◆ **Excerpted data**:

^^^^^^^^^^^^^^^^

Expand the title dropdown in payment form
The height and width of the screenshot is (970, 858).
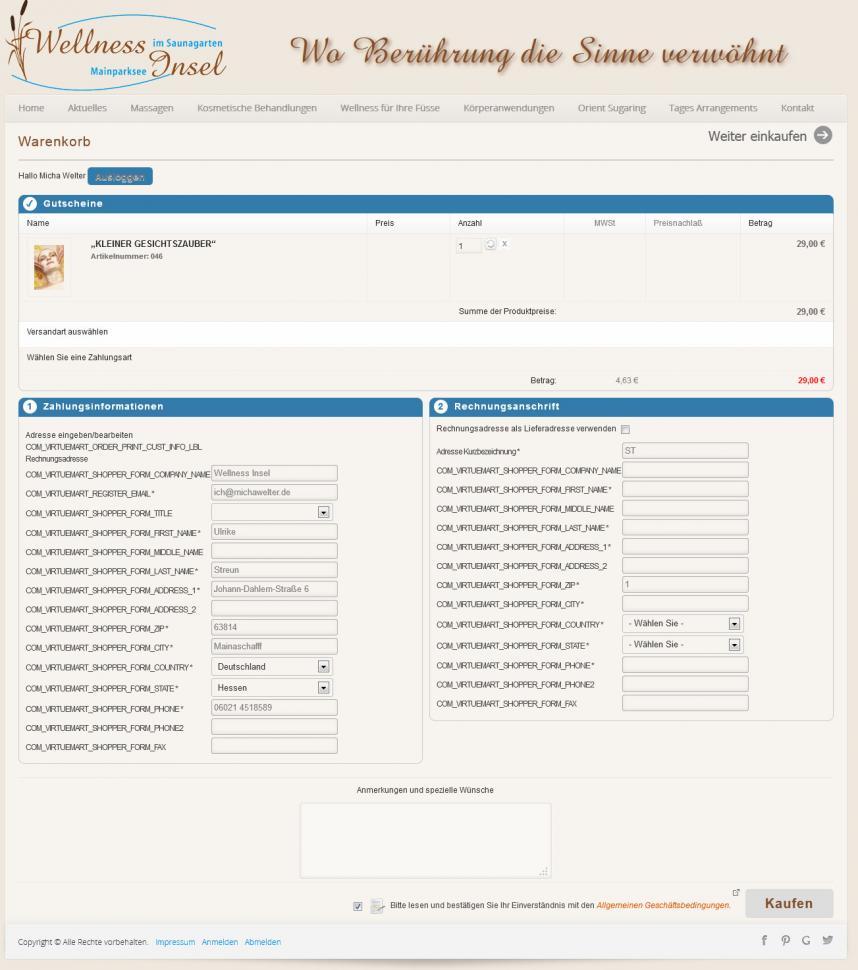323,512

^^^^^^^^^^^^^^^^

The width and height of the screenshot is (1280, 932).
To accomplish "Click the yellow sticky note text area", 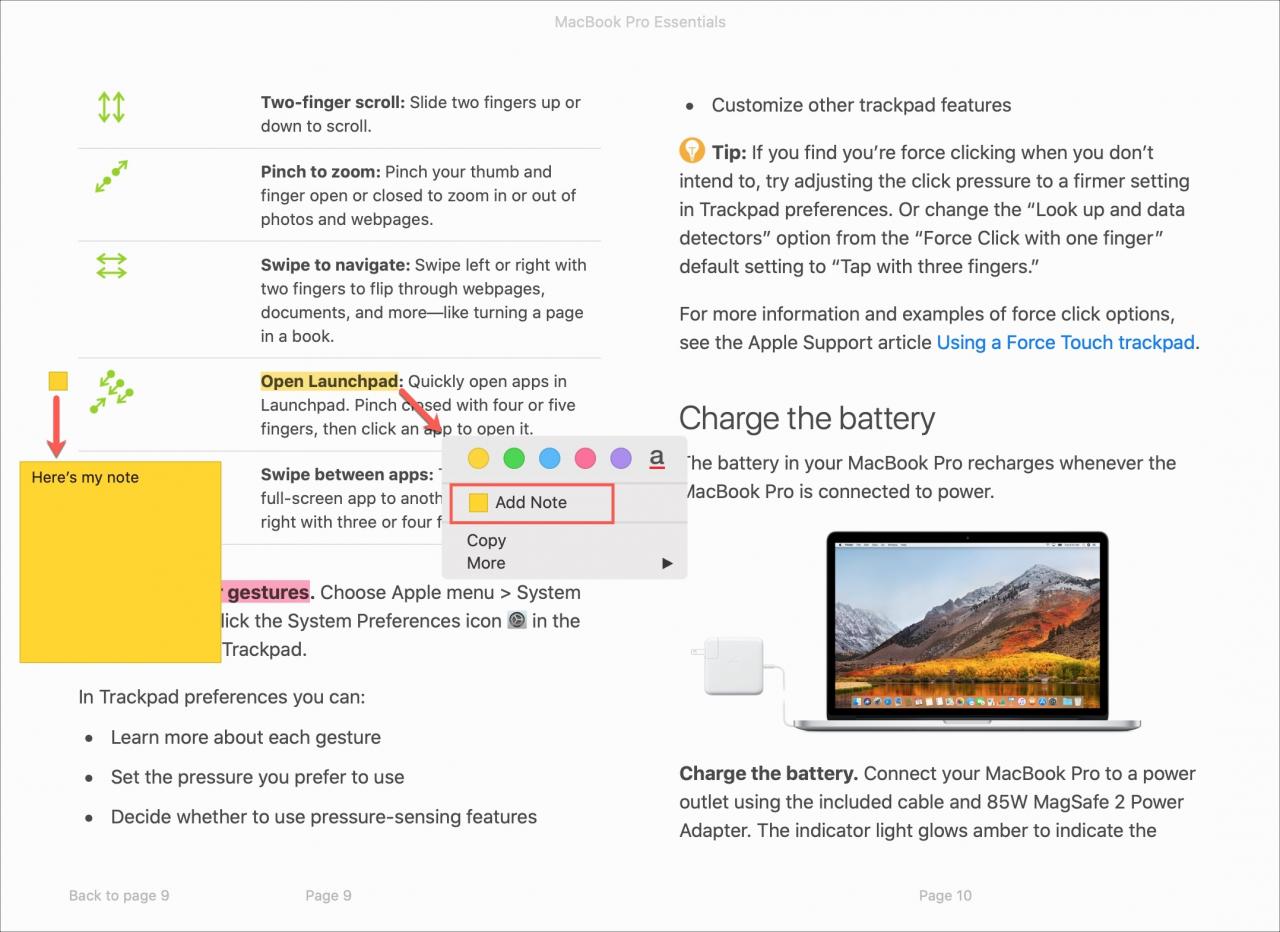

^^^^^^^^^^^^^^^^

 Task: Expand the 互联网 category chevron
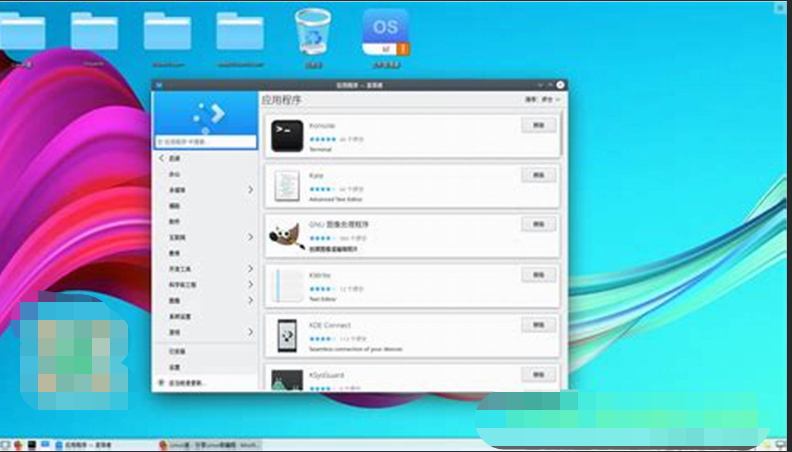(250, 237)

^^^^^^^^^^^^^^^^

◆ **Goal of the exercise**: What is needed is an exact copy of the lines above from the one with "The width and" to the one with "the yellow sticky", both ends kept, and nothing more; please leave the pictures out.

◆ **Exercise output**:
The width and height of the screenshot is (1280, 932).
To accomplish "Click the yellow sticky note text area", 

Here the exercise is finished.